Go ahead and create the index field via_simd_job_titles the same way we have done it earlier in this tutorial.

Create a Rule that Populates the Index Field with an Array

The rule below have these 3 actions:

  • Extract the list of job titles from the document text and place it in the field via_simd_folders

  • Reduce the two character (comma and space) delimiter string into a single character delimiter (here we use the bar character ('|'), but any unique character will do, even the comma we had earlier)

  • Split the string into an array using the bar character as the delimiter

Create a Refiner that Uses the Array as Input Data

Create an refiner the same way as earlier in this tutorial that has the array in field via_simd_job_titles as the input data.

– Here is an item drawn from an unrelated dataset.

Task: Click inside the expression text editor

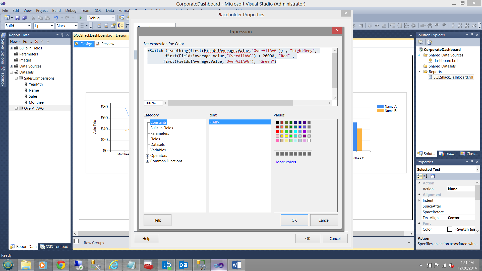Action: [238, 80]
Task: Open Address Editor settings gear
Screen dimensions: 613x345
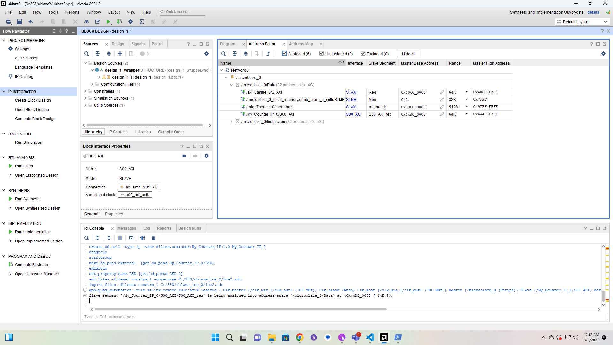Action: 603,54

And here is what the end result will look like:

Changing the Search Result

In the beginning of this tutorial we described how the Rule Engine has two sides, the index side and the the search side. Everything that we have done up until this point have been on the index side. That is, any rule that we have made has done something to the content of documents after they have been retrieved from the database and before they have been indexed. Now we are going to implement rules on the search side. That is, these rules will do something with the document after they have been retrieved from the index, but before they are passed on to the user as search results.

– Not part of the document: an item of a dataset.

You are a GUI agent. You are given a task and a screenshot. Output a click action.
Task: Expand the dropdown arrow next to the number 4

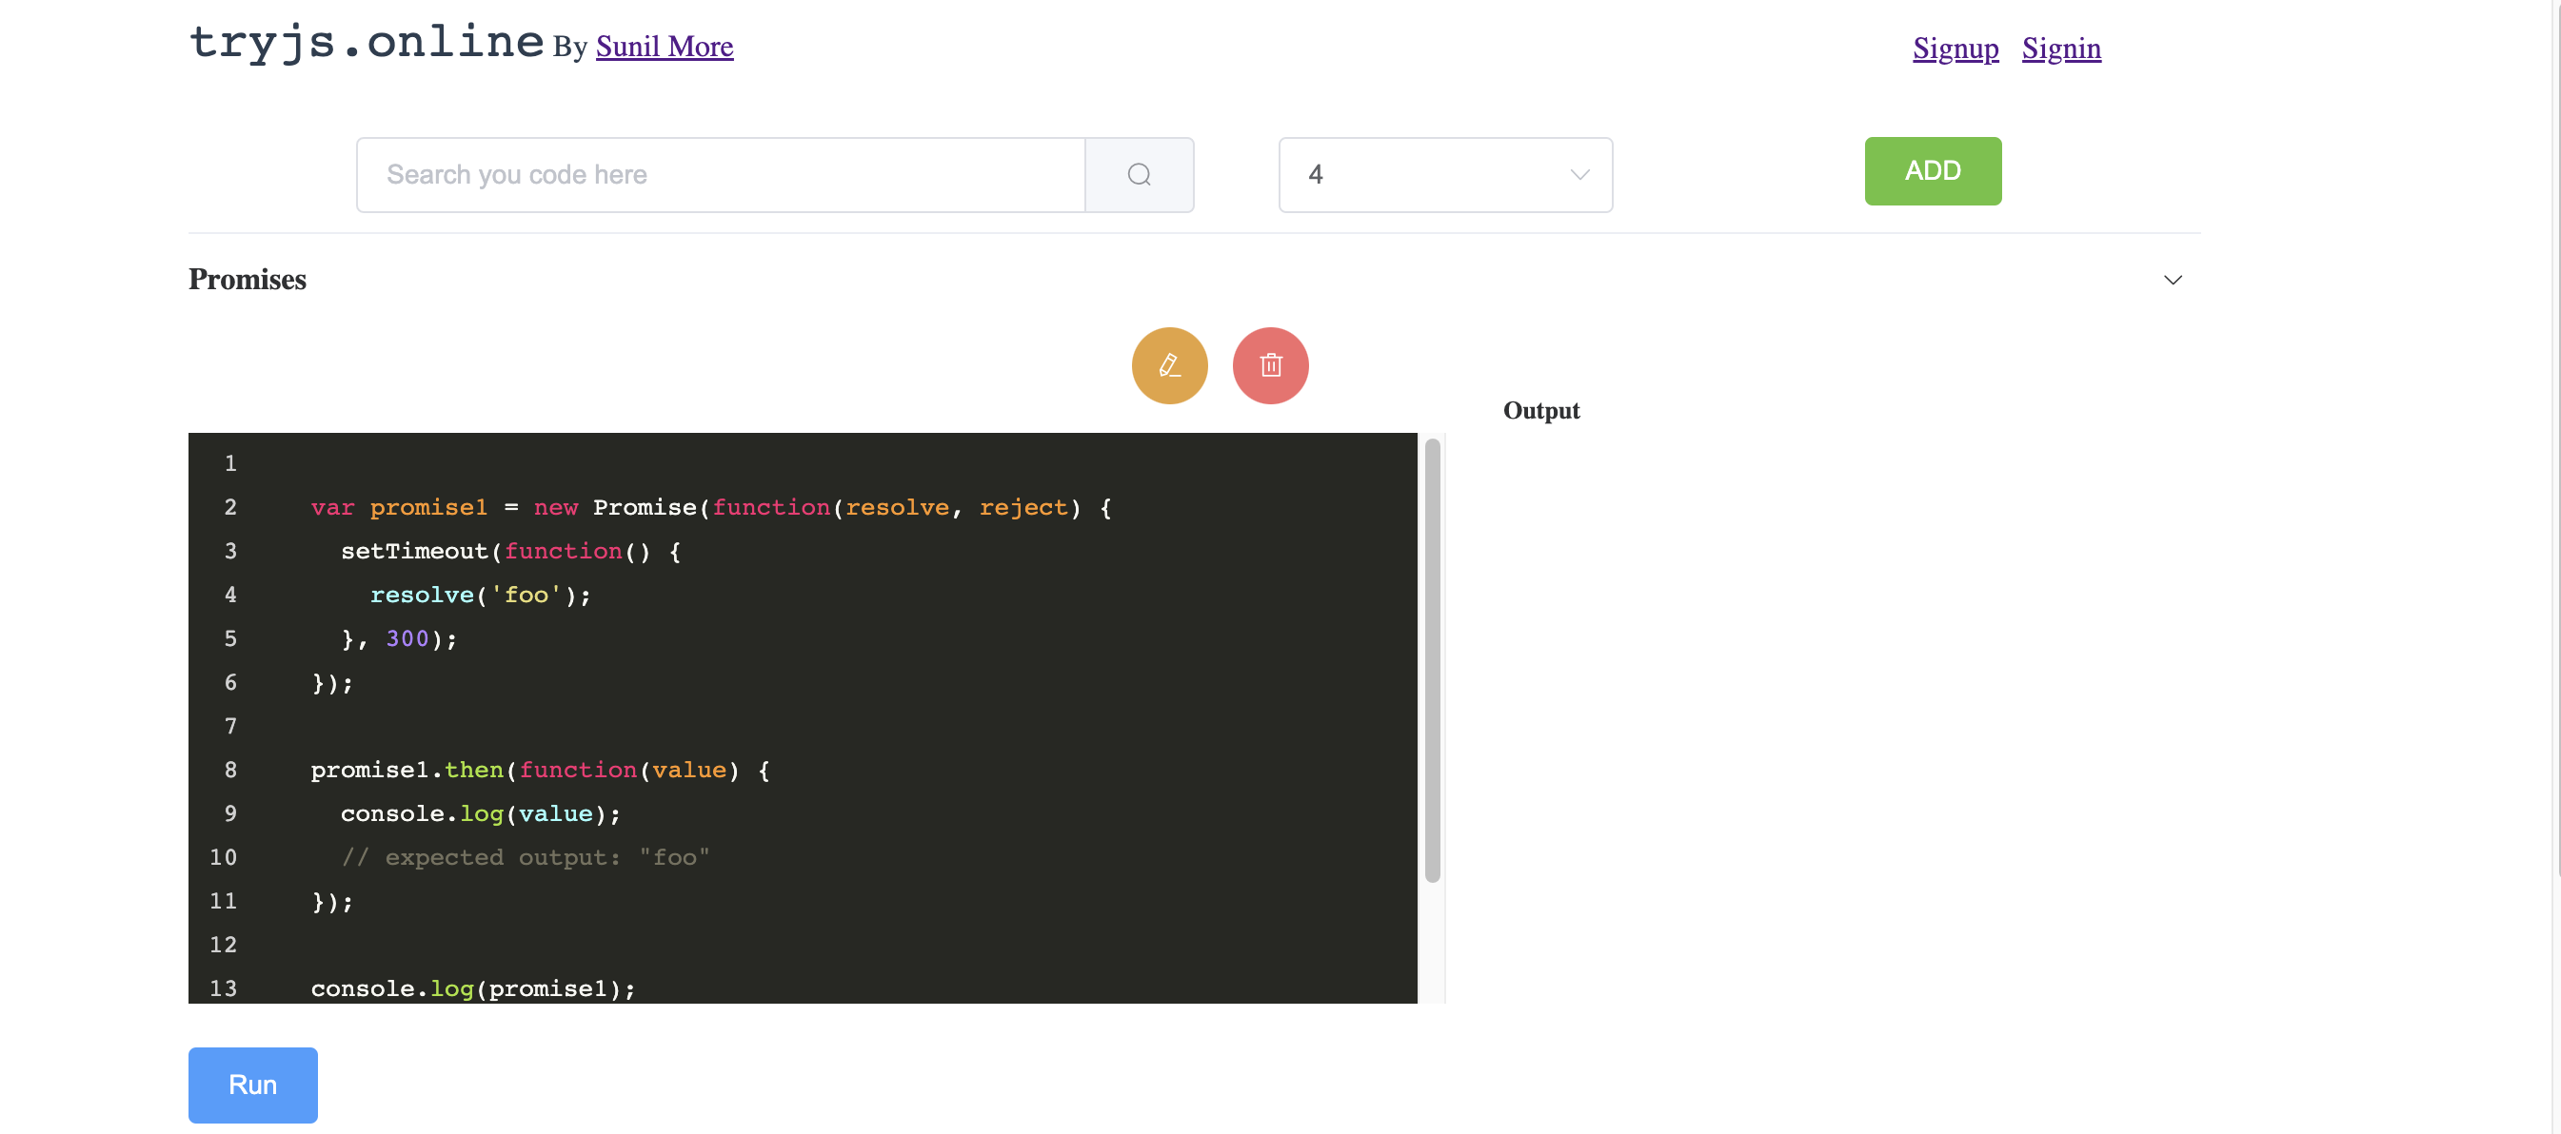1578,174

“More Details” and “Primary Details”

Below we see one of our test documents in a search result. The data within the small rectangle to the left shows what is called the Primary Details and the data within the large rectangle to the right is referred to as (More) Details.

In this section we will learn how to add additional fields to Details and/or Primary Details.

Alternative Way to Access to the Rule Engine

At the beginning of this tutorial we learned how to get to the Rule Engine by enabling the Rules menu option by adding the se=1 URL parameter. Now we are going to learn another route to the same destination. For that we first need to obtain a document ID using the debug=true URL parameter at the search page, and then use the retrieved document ID to look up the document in the Locator Dashboard. Once the document is up one then click the green Test button to get to the rule engine as shown here:

As we can see, the click sequence takes us directly to the search side. The easiest way of getting to the index side from here is to replace Search with Index in the URL as shown here below:

Refinding the Index Data on the Search Side

Once inside the search side document pipeline we enter the rule engine editor to have a look at the document before any search side rules are executed. In the list of key-value pairs there will be some that starts with SDKHit.Metadata@. Among them one will find any dynamic fields with an s for storage (check Dynamic Fields Explained for a reminder on index field naming). A little bit earlier in this tutorial we purposly used the prefix via_ipsid_ instead of via_ipid_. If we had used the latter, we would still have been able to create the skill level refiner, but the skill level would not have been among the search side document key-value pairs. As we can see here below, due to the s in via_ipsid_skill_level the field made it intp the document that is retreived from the index:

From SDKHit.MetaData to SDKHit.MoreDetails and SDKHit.PrimaryDetails

But as we saw above, even though the skill level appear in the document, it does not appear in neither the Primary Details nor under the Details tab in the Preview popup window. And that is something we are going to do something about now.

The rule below will copy the key-value pair SDKHit.Metadata@via_ipsid_skill_level to SDKHit.MoreDetails@SkillLevel and to SDKHit.PrimaryDetails@SkillLevel. so that the data will be shown in the two locations in the search result.

After first havig tested the rule, save it with the name Custom More Details and Primary Details:

As seen below, the skill level will now appear in the in the primary details (top red circle) and within (more) details (bottom red circle).